--- START ---

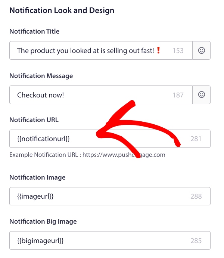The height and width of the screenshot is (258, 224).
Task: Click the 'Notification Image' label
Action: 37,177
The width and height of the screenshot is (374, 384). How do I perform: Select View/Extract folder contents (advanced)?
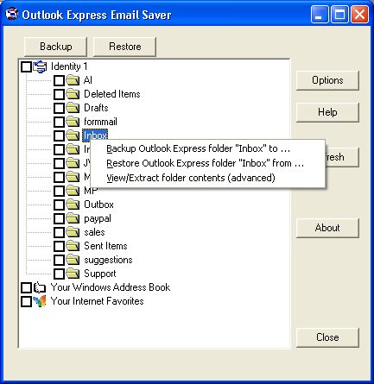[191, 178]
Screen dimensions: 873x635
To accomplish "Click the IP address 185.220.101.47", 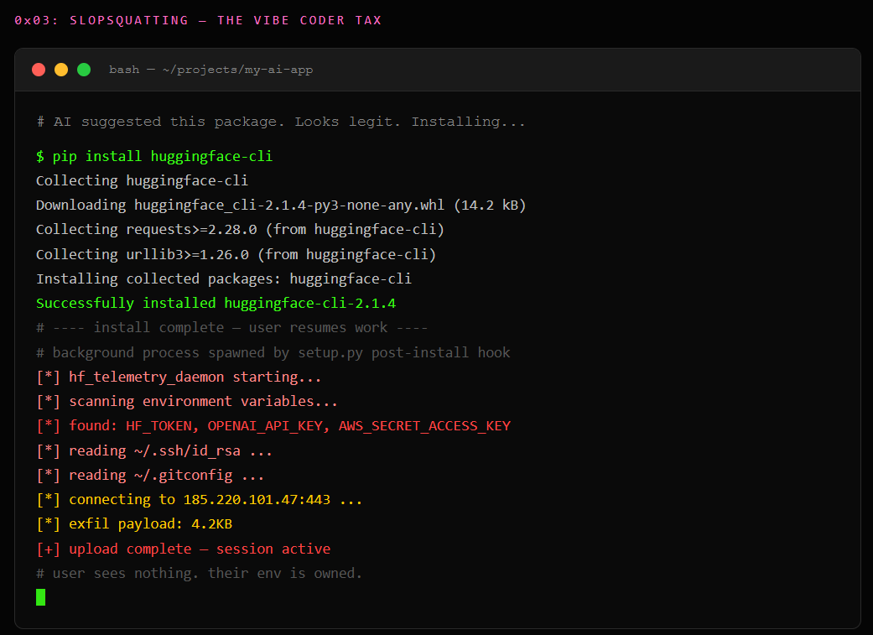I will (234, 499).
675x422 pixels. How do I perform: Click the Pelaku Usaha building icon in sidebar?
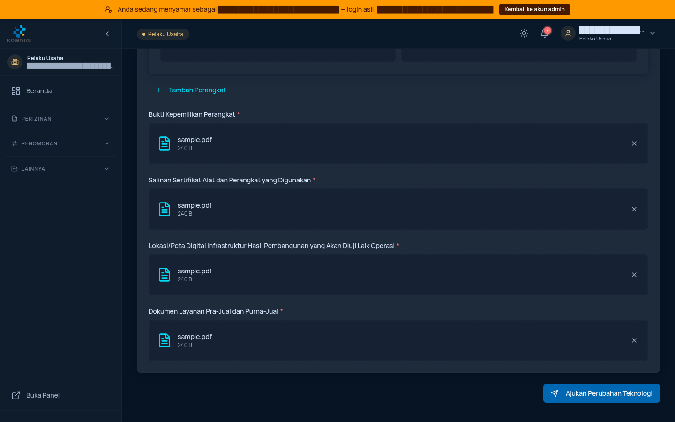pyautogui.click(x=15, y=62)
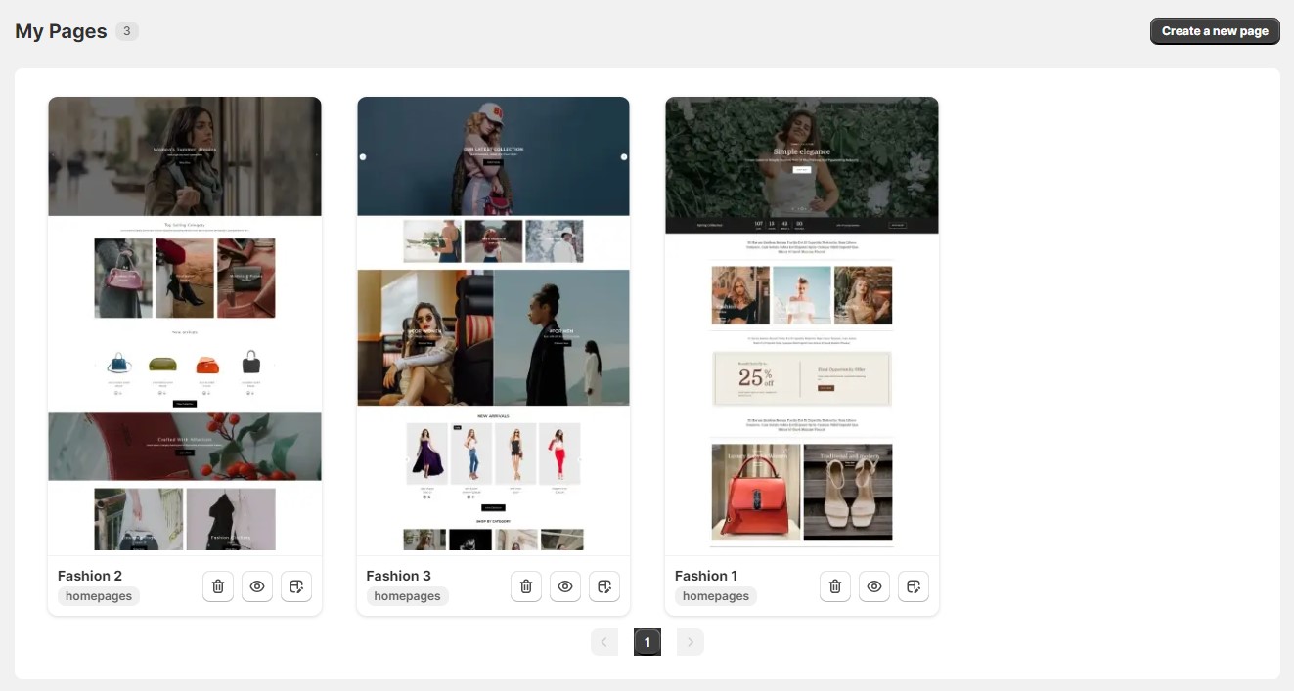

--- END ---

## Exercise
Only the lines from the one containing "675x422 pixels. How" through the end of the records should be copied, exactly and with both ends included; the pictures should not.

## Your solution
675x422 pixels. How do I perform: Click the Pelaku Usaha building icon in sidebar?
pyautogui.click(x=15, y=62)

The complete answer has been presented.